»»
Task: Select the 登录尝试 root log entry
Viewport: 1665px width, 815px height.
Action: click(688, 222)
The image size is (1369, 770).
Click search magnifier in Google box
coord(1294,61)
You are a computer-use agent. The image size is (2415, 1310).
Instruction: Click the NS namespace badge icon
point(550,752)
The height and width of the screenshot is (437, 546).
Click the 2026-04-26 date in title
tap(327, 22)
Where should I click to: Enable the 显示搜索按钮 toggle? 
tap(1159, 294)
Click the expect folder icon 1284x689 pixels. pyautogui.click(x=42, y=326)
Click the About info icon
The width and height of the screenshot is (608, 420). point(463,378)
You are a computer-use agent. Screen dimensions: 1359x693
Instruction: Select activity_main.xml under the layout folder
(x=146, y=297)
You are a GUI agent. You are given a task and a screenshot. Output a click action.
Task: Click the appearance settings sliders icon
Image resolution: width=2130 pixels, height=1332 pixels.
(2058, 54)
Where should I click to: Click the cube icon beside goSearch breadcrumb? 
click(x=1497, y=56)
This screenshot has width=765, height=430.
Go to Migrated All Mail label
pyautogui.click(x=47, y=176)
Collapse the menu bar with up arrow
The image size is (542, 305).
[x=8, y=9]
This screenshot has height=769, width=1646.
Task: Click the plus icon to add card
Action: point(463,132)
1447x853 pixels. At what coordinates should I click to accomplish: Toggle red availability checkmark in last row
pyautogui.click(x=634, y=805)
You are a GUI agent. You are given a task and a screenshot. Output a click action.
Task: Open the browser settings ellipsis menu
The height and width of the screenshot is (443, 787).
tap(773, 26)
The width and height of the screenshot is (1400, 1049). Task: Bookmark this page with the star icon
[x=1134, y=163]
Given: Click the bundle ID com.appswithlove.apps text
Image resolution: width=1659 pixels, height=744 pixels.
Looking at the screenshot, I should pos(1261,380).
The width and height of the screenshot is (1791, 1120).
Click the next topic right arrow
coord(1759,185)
««
Retype all of the records so that every line matches the original exactly.

Task: Select the 登录尝试 root log entry
Viewport: 1665px width, 815px height.
Action: click(688, 222)
The image size is (1369, 770).
Click search magnifier in Google box
coord(1294,61)
You are a computer-use agent. The image size is (2415, 1310).
Instruction: Click the NS namespace badge icon
point(550,752)
The height and width of the screenshot is (437, 546).
Click the 2026-04-26 date in title
tap(327, 22)
Where should I click to: Enable the 显示搜索按钮 toggle? 
tap(1159, 294)
Click the expect folder icon 1284x689 pixels. pyautogui.click(x=42, y=326)
Click the About info icon
The width and height of the screenshot is (608, 420). point(463,378)
You are a computer-use agent. Screen dimensions: 1359x693
Instruction: Select activity_main.xml under the layout folder
(x=146, y=297)
You are a GUI agent. You are given a task and a screenshot. Output a click action.
Task: Click the appearance settings sliders icon
Image resolution: width=2130 pixels, height=1332 pixels.
(2058, 54)
Where should I click to: Click the cube icon beside goSearch breadcrumb? 
click(x=1497, y=56)
This screenshot has width=765, height=430.
Go to Migrated All Mail label
pyautogui.click(x=47, y=176)
Collapse the menu bar with up arrow
The image size is (542, 305).
[x=8, y=9]
This screenshot has height=769, width=1646.
Task: Click the plus icon to add card
Action: point(463,132)
1447x853 pixels. At what coordinates should I click to accomplish: Toggle red availability checkmark in last row
pyautogui.click(x=634, y=805)
You are a GUI agent. You are given a task and a screenshot. Output a click action.
Task: Open the browser settings ellipsis menu
The height and width of the screenshot is (443, 787).
tap(773, 26)
The width and height of the screenshot is (1400, 1049). Task: Bookmark this page with the star icon
[x=1134, y=163]
Given: Click the bundle ID com.appswithlove.apps text
Image resolution: width=1659 pixels, height=744 pixels.
Looking at the screenshot, I should pos(1261,380).
The width and height of the screenshot is (1791, 1120).
Click the next topic right arrow
coord(1759,185)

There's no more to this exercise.